The recent disappearances of top Chinese generals, including the Defense Minister, raise questions about the ability of Xi Jinping to maintain your control over the People’s Liberation Army (EPL). These disappearances also expose the Chinese president’s reservations about the PLA operational capacity in times of crisis or conflict, which could have significant repercussions on regional security policy.
This is how he evaluated it Joel Wuthnowsenior researcher at the Institute for National Strategic Studies at the US National Defense University, in an article for Foreign Affairs which analyzed the implications of these disappearances and how they affect the perception of China’s military capability.
The disappearances began in August, when the commander-in-chief and political commissar of the Rocket Force, in charge of controlling intercontinental ballistic missiles (ICBM), were replaced by officers from the Navy and Air Force. This coincided with the circulation of rumors about corruption and sale of military secrets at the upper levels of that service, although no positions have been announced.
The purge continued in the following weeks with the dismissal of the head of the Chinese military court by the National Popular Assembly. Then, in September, observers noticed that the defense minister, Li Shangfuhad failed to attend several scheduled appearances, validating rumors that he was also being investigated for bribes in the procurement system. Li served as team leader from 2017 to 2022.
According to Wuthnow, the disappearances show the difficulty of controlling an institution with a high degree of autonomy like the EPL and fuel questions about the Xi’s ability to choose officials in key positions.
“Presumably, candidates for each of these roles would have been subjected to the most rigorous vetting possible and personally approved by Xi. “His failure to ensure compliance in these critical functions raises questions about his success in managing the military in general,” the analyst writes in the influential American publication.
The disappearances caused even more surprise because Xi is often portrayed as the most powerful head of the military chinese from Deng Xiaoping (in office since 1978 to 1989). The Chinese leader was elected president of the powerful Central Military Commission in 2012 and since then one of its main tasks was to eliminate corrupt senior officers or those of dubious political loyalty, Wuthnow recalls. Xi has also remained closely involved in military appointments, reportedly influencing promotions up to the rank of major general. His control over the army was therefore supposed to be solid.
On the contrary, “the disappearances suggest that Xi’s control over the PLA may be less complete than imagined,” according to Wuthnow.
The problem of lack of controls
Xi’s difficulties are also due to extensive autonomy of the EPLsomething that often ended up favoring cases of corruption.
“Unlike Western militaries, there are no external checks and balances, such as congressional oversight, an independent judiciary, or investigative journalists. Furthermore, with few exceptions, Xi did not incorporate close aides to the General Staff who had known him throughout his career, unlike the American system, in which presidents fill the bureaucracy with loyal political positions,” observes Wuthnow. .

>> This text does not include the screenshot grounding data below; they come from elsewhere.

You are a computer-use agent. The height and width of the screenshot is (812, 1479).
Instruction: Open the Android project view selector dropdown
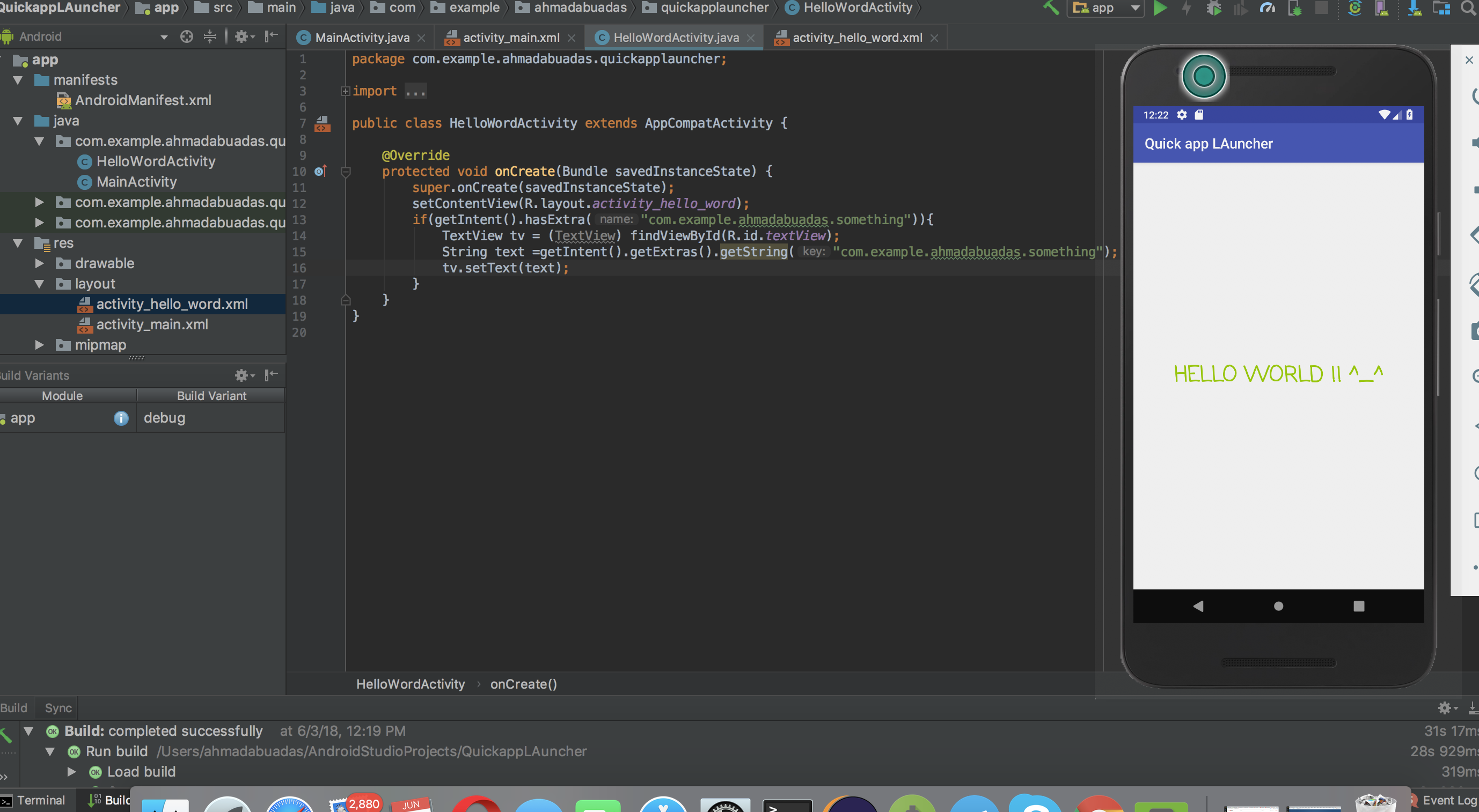click(x=164, y=36)
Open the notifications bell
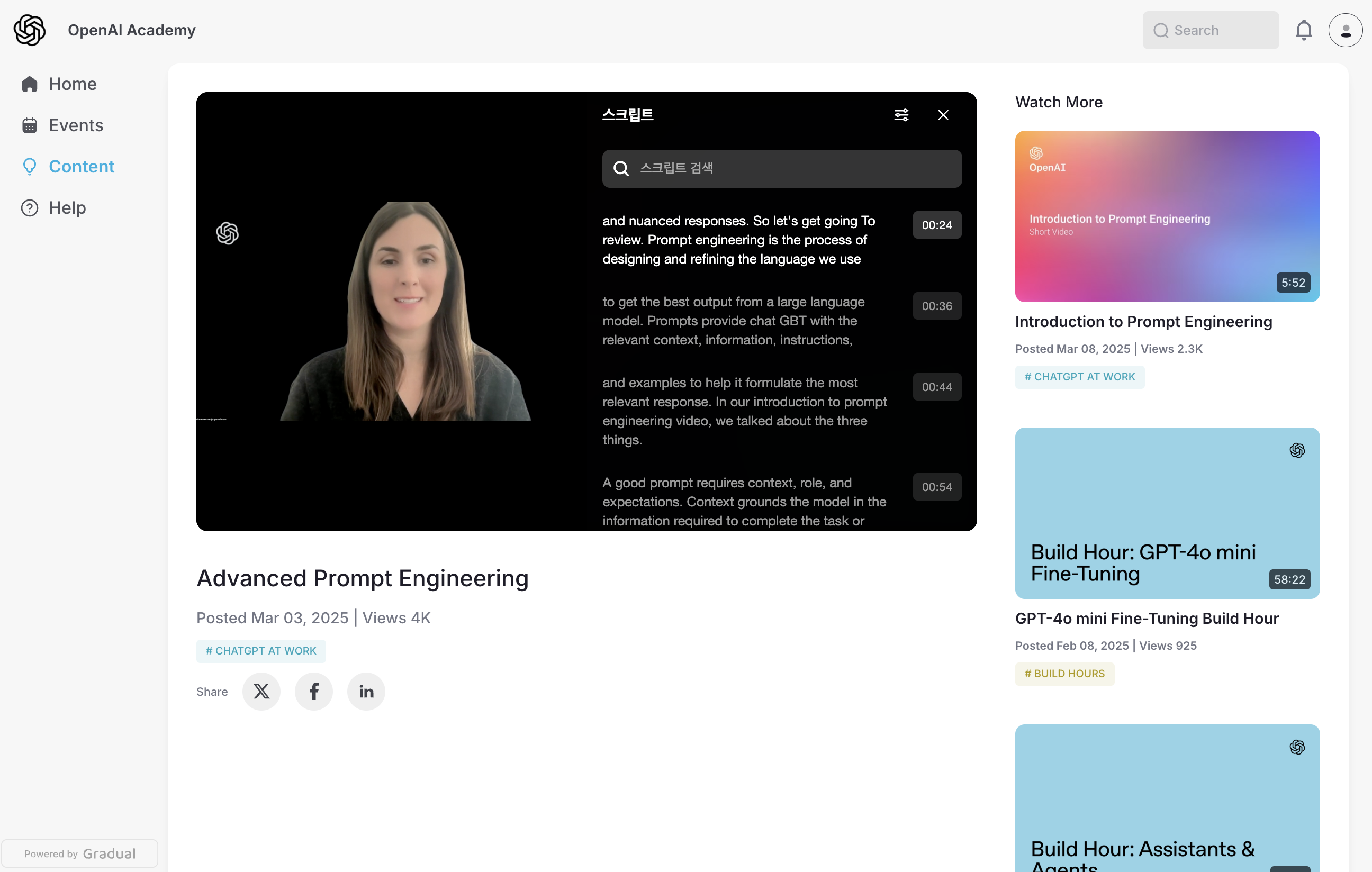 1303,30
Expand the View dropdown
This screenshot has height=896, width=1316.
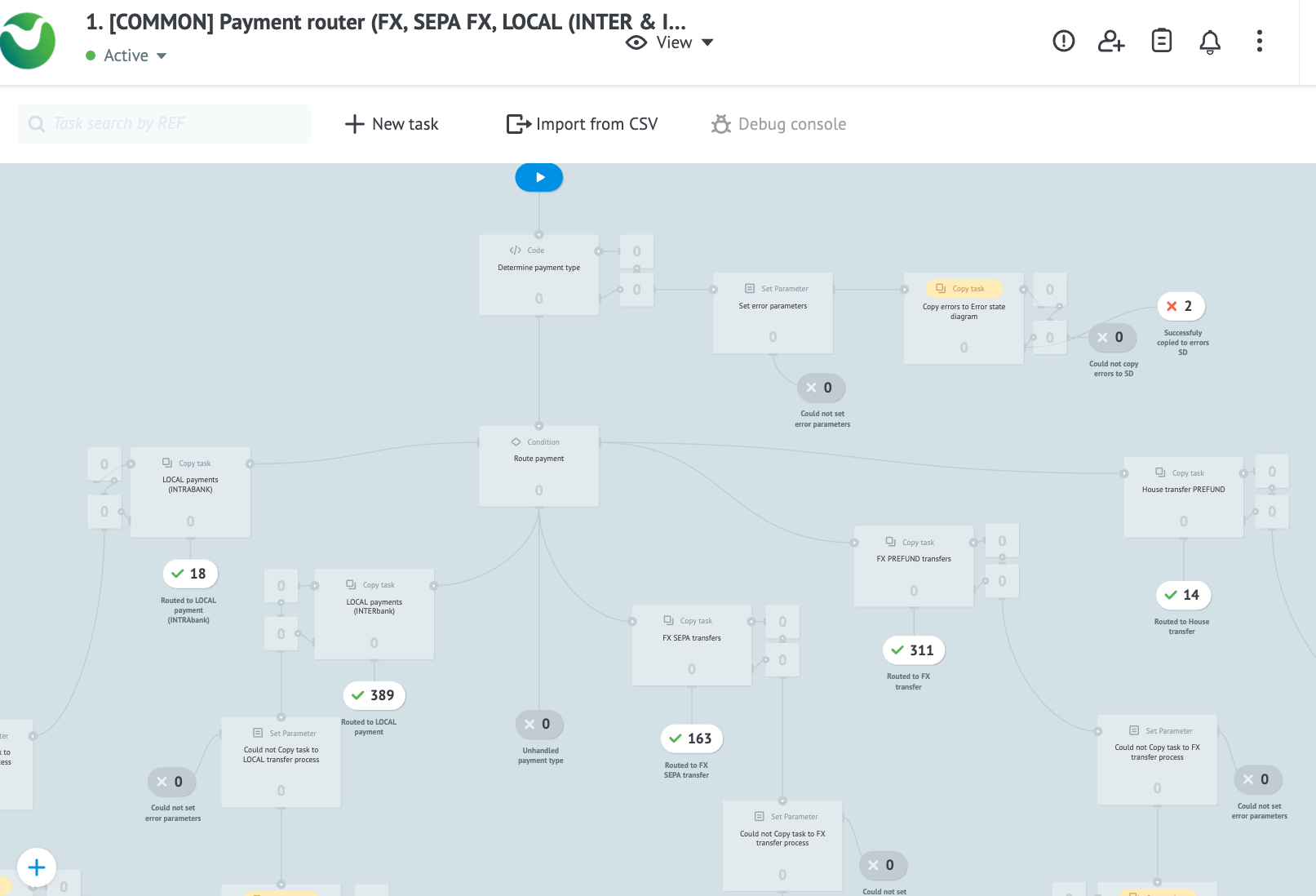tap(707, 42)
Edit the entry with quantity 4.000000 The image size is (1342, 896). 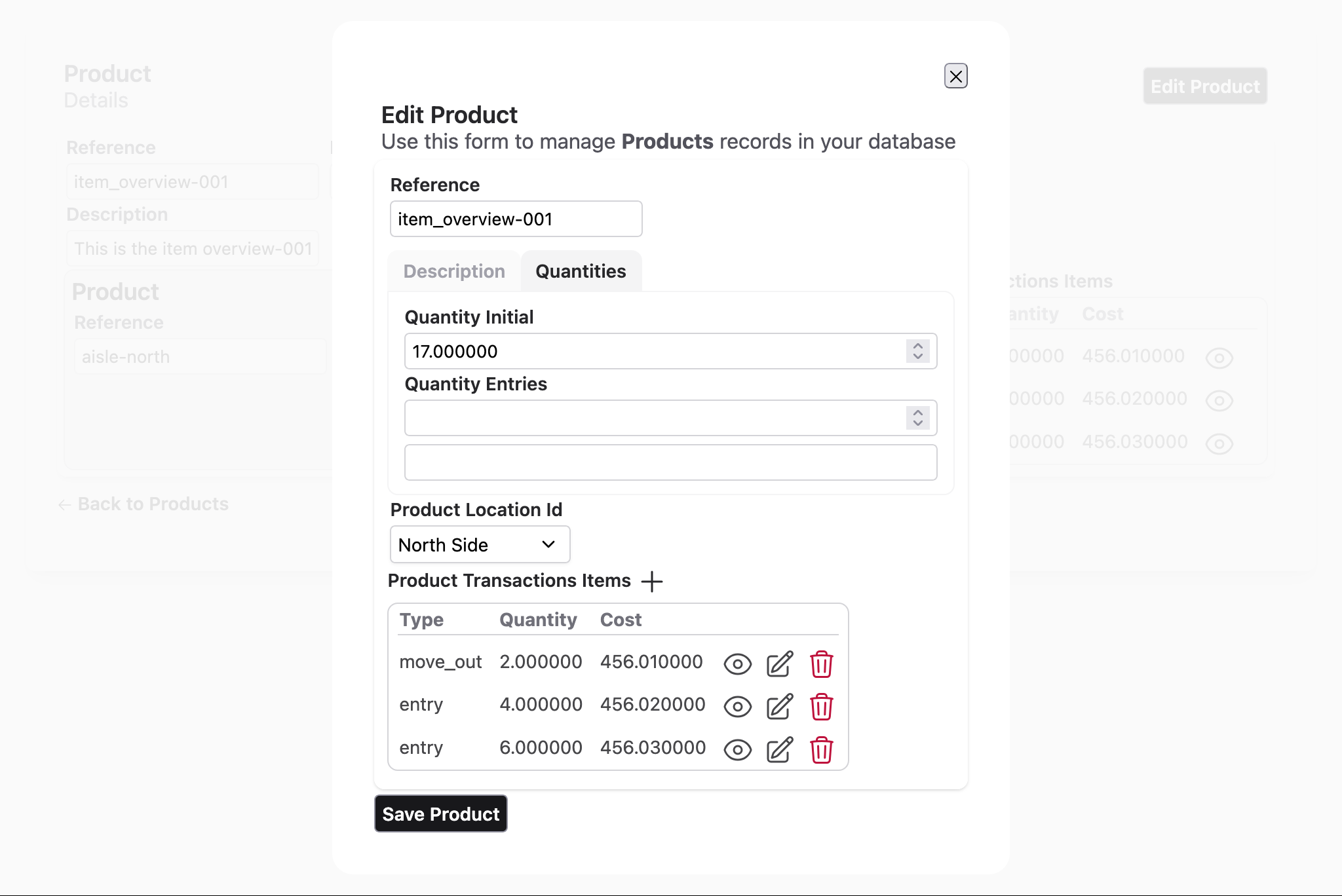pyautogui.click(x=780, y=707)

That autonomy continued to be guaranteed by Xi. In exchange, the Chinese leader obtained the support of the PLA to consolidate his power and carry out his ambitious plan to modernize and reorganize the armed forces, the largest since 1950 and which none of his predecessors had achieved.
“Xi was able to carry out those reforms because he gained support from the military leadership and allowed the PLA to remain largely free of external oversight,” Wuthnow writes.
Added to this were the continued increases in military budgetswhich from 2012 to 2022 more than doubled, going from 106 billion to 230 billion dollars.
The rain of money and the lack of controls placed officials such as the leaders of the Rocket Force and responsible for the purchase of equipment, such as Li Shangfu, in a position to benefit. “They had the means, the motives and the opportunity to line their pockets, despite Xi’s rhetoric about fighting corruption and professionalization,” according to Wuthnow.
The lack of trust in some of the PLA’s top leadership also raises new questions, both for outside observers and for Xi and other civilians in the CCP Politburo Standing Committee, about the degree of corruption that continues to exist in the procurement system and about what else the military may be hiding in terms of spending and operations.
For example, civilian officials might have valid reasons to suspect that the PLA may even be hiding defects in critical equipment acquired in the last decade, affecting civilian elite perceptions of the capability and reliability of these forces in a conflict.
“They would have to ask themselves What could go wrong if the PLA is asked to go beyond symbolic displays of power, such as sending fighter jets near Taiwan, and into real conflict against a capable adversary. Such concerns should inform the decisions Xi and the Politburo Standing Committee make about whether to enter into conflict with USA and Taiwan in the first place,” Wuthnow writes.
These doubts could weigh on Xi’s calculations about the risks of starting a conflict, making him less certain that a decision to use force would achieve the intended results. Thus, according to Wuthnow, Xi’s lack of confidence in his general ability could paradoxically have a positive effect: be a deterrent to war.